Exercise objective
Reproduce the entries below character for character.

[Supplied data Boundary: Start]

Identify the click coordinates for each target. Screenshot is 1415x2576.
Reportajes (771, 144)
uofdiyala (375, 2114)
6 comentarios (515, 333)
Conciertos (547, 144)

[Supplied data Boundary: End]

Exercise result
Identify the click coordinates for each target. Screenshot is 1415x2576.
Reportajes (771, 144)
uofdiyala (375, 2114)
6 comentarios (515, 333)
Conciertos (547, 144)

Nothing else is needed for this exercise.